I further get that, from your perspective, you’re saying something like “dude, give me actual evidence and arguments”, and I’m somehow being a dunce about that. But I don’t get what exactly you’re asking for.
Which to be clear, is socially and epistemically valid, on your part. Please continue to loudly say “I don’t get why everyone thinks this”, for as long as that’s true. I want to do the opposite of shaming you for not getting it.
I don’t believe I can pass your ITT, but I will try to draw a sample from my model of you (which is almost entirely a much more blobulous model of generally short timelines people, so sorry for resulting lumpification), in the form of a dialogue. [After writing it, this isn’t yet that much of a great attempt at understanding you, sorry; maybe it’s still a helpful summary of what I think the discourse state is.]
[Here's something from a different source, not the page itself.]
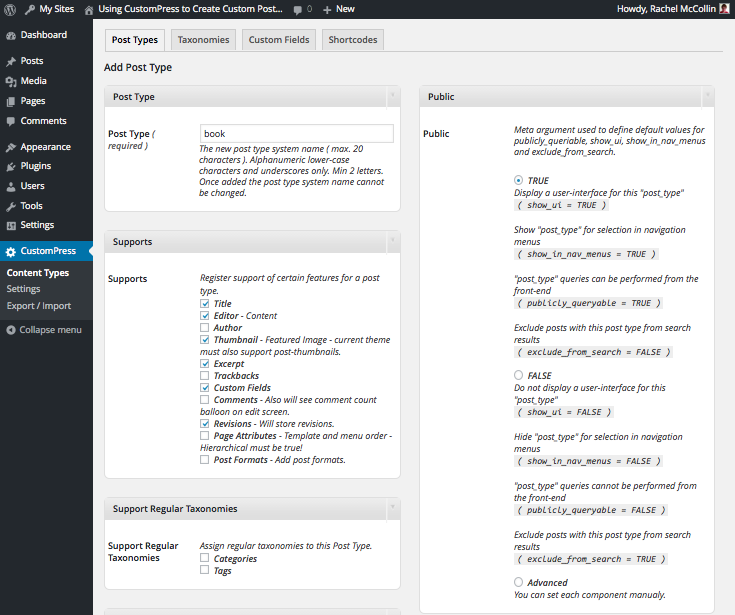This screenshot has height=615, width=735.
Task: Click the Appearance paintbrush icon
Action: pos(11,147)
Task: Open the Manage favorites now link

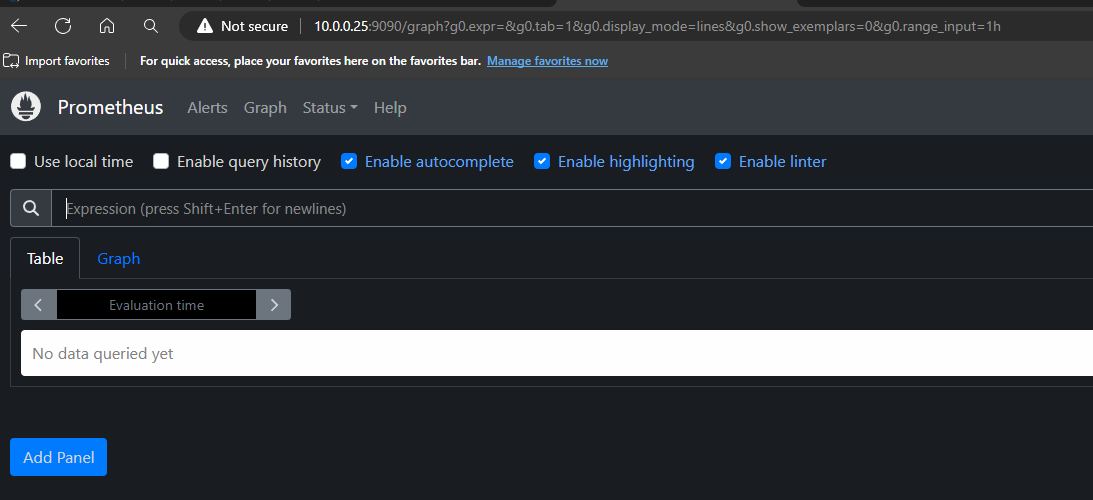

Shorty: Previously there were a whole bunch of tasks that we would have considered the sole domain of real thinking / minds / agents, such as advanced math and science, complex fast functional coding, language understanding, etc. Now we’ve observed systems that, using fairly simple principles, learn to do all that and more. There are various weaknesses around the edges, especially for very hard tasks, some hard to specify tasks and values-based tasks, and various things that seem to be fixable with a bit more engineering (e.g. agent scaffolding, tool access, other unhobbling). It’s true that for very advanced things, e.g. expert questions in advanced fields, LLMs are not very useful or accurate (or maybe useful mainly in narrow ways such as narrow search, verification, engineering legwork, or shallow brainstorming). But most humans would be even more useless in such contexts. It’s hard to point to anything of much relevance that LLMs can’t do, that many or most humans can do. There’s some good reason to not be utterly confident that we’ve gotten the lion’s share of what’s relevant about intelligence, but the overall update to a pretty high confidence in that is justified by the very surprising observations I just gestured at.
Sumwat Longery: It turns out, surprisingly to ~everyone, that solid performance on a wide range of technical tasks is not that connected to GI. Even you agree that gippity performances don’t exhibit much GI and are mainly the result of distilling performances present in the training data. This would seem to demand not a sharp update to “we have GI” but rather a search for better understanding of the distinction between GI and technical performance.
Thread 1 (not very Eli?):
Shorty: Well what if there is no such thing as deep general intelligence stuff?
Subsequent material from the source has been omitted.